Mitterrand contre Barre : le match, la mousse, et le million de chômeurs
Puis vient l’autre scène, celle où la politique se donne en spectacle. Ribaud décrit un Mitterrand “très homme d’État”, préparé par ses entraîneurs économiques, mais paradoxalement moins tranchant à l’écran, comme si le petit rectangle lumineux avait décidé de lui limer les crocs. Il y a là une idée féroce : le débat télévisé n’est pas la politique, c’est une discipline annexe, avec ses pièges, ses codes, ses trous d’air.
Et face à lui, Barre. Le professeur, le technicien, celui qui, dans les colonnes du Canard, traîne souvent ses tableaux comme d’autres traînent des casseroles. Ribaud note surtout une chose : sa manière. Cette hilarité qui pointe, cette aisance presque satisfaite, ce ton de celui qui “explique” pendant que le pays s’angoisse. Le trait est assassin quand il glisse que Barre vient “de faire don d’un million de chômeurs” et qu’il a l’air content, comme si la crise était un exercice de style réussi.
Le meilleur passage, c’est la zoologie politique : Barre en “citrouille” ou “potiron carré”, et même, dans son entourage, “la grenouille de la fable”. Un gouvernement qui enfle, qui se donne de l’importance, qui se gonfle d’assurance… jusqu’à ce que la réalité, elle, joue l’épingle.
Et pendant que ça ricane au sommet, le bas bouge : Ribaud rappelle l’effet immédiat, syndical, social, avec l’annonce de ralliements à la grève du 24 mai. Là où la télé vend du calme, les rues préparent du bruit. Contradiction parfaite : une France qui serre les dents, et un Premier ministre qui sourit.
Le vainqueur invisible : Giscard, fantôme de la Ve
Le clou, c’est la pirouette finale : le vrai gagnant du duel, dit Ribaud, c’est Giscard… parce qu’il n’existe plus dans la conversation. On ne le nomme pas. Barre le remplace par la formule. Comme si le président avait été rangé dans un tiroir administratif : utile pour tamponner, encombrant pour incarner.
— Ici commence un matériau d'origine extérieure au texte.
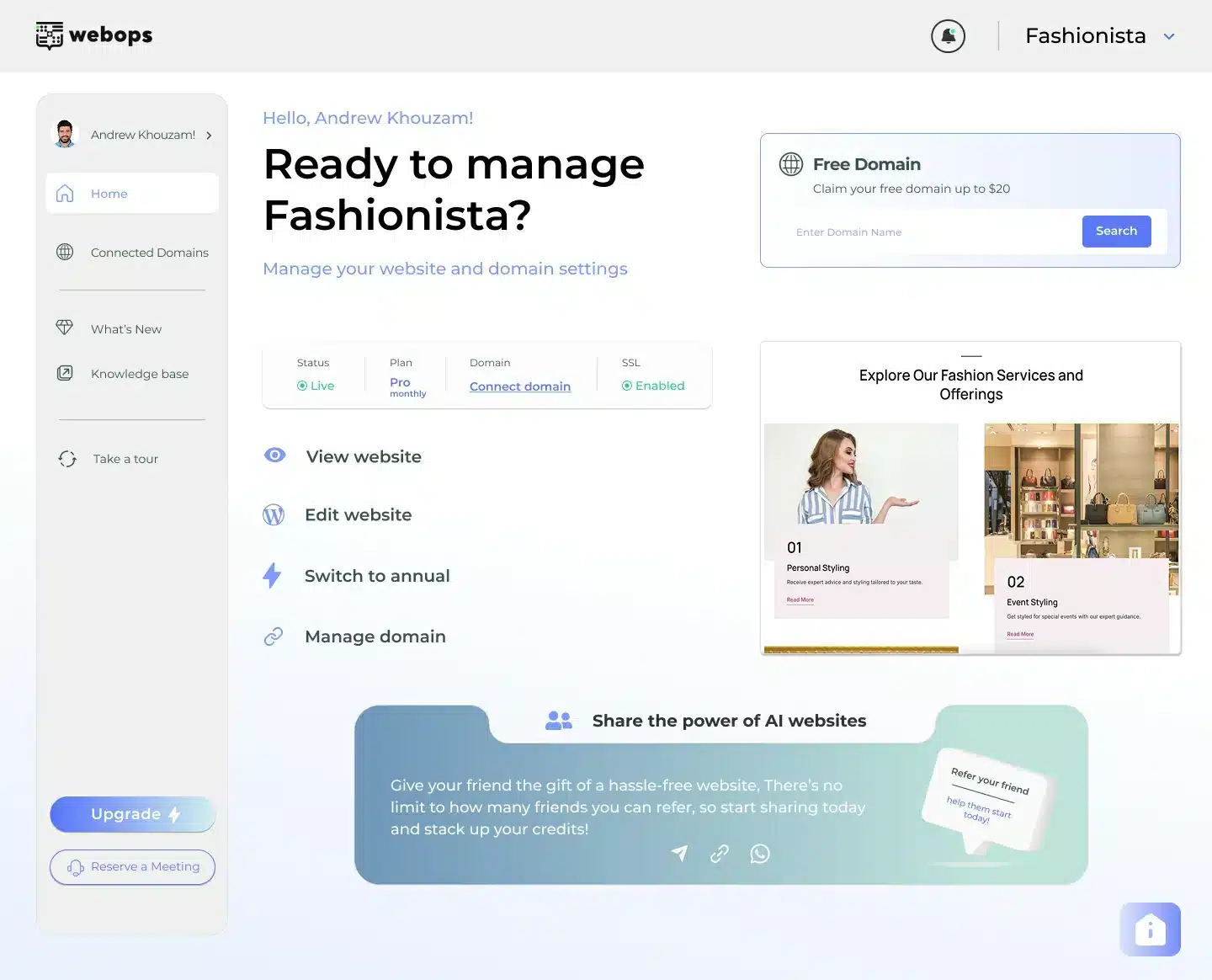
Task: Share referral via WhatsApp icon
Action: click(x=760, y=854)
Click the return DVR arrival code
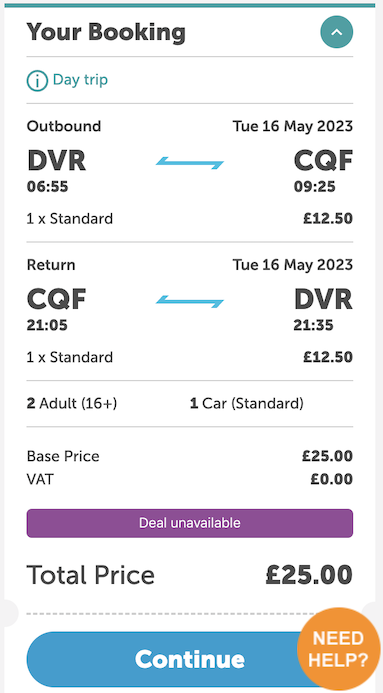Image resolution: width=383 pixels, height=693 pixels. click(x=323, y=299)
Ribaud enfonce le couteau avec une élégance de chirurgien : Giscard, au début du septennat, reprenait les ministres qui ne le citaient pas. Désormais, on mesure le chemin “vers l’inexistence et l’oubli”. Et la phrase au vitriol, empruntée à Pascal, tombe comme un couvercle : “inutile et incertain”. Tout est là : un pouvoir qui se veut central, et que la scène politique transforme en silhouette.
La blague, au fond, n’est pas seulement sur Giscard. Elle est sur la Ve République elle-même, cette machine à fabriquer de la verticalité… qui finit parfois en ventriloquie : on parle du chef sans le dire, et on fait comme si la voix sortait d’ailleurs.